No matter how you approach it, if you give someone an early draft of a book and say “read this and give the author your feedback,” you’re going to get a different response than if they’d  just picked it up off the shelves. That’s the pitfall of the Beta Reader program. People can sometimes give you their honest opinion, but they can never give their unbiased opinion. I went out of my way to get the book into the hands of people who didn’t know me, using other friends as proxies and intermediaries, and get the book into the hands of people who did know me but didn’t know I wrote it. I am tricksy! Unquestionably the most negative feedback came from the people who know me, and knew I wrote it. :) I’m not sure that signifies though, even 30 Beta Readers is a microscopic sample size.

Stay Tuned!

That’s the scoop! At this point, there’s not even a way to contact me via the website, so we’ve obviously got a ways to go. You may also have noticed the book is not yet up here. And we need a way to clearly separate Blog content from Book content. And we need a nice layout and some pictures. Stay tuned!

Some of the stuff we’d like to do is give the readers the chance to write their own Cover Blurbs, those endorsements from writers and critics you see, and then give everyone the opportunity to vote the blurbs (even the negative ones!) up so the top three, say, appear on the front page. Encourage artistic types to contribute art and give users the ability to vote the art up or down, so the pieces people like most become the pieces used to illustrate the characters on the front page and in their bio sections. I want to give the readers a lot of power and I intend to give them free reign over most of this stuff.

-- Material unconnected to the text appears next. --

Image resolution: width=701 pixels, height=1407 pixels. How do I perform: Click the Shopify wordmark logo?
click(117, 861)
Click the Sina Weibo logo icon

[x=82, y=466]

I also want to give readers the opportunity to see the behind-the-scenes of the writing process. If you buy a book in a bookstore, you want the experience of curling up with it and become engrossed. But this isn’t that experience. People on the web, myself among them, want to know how things work, see the process. So while your average reader might not want to see the little man behind the curtain, you are not your average reader.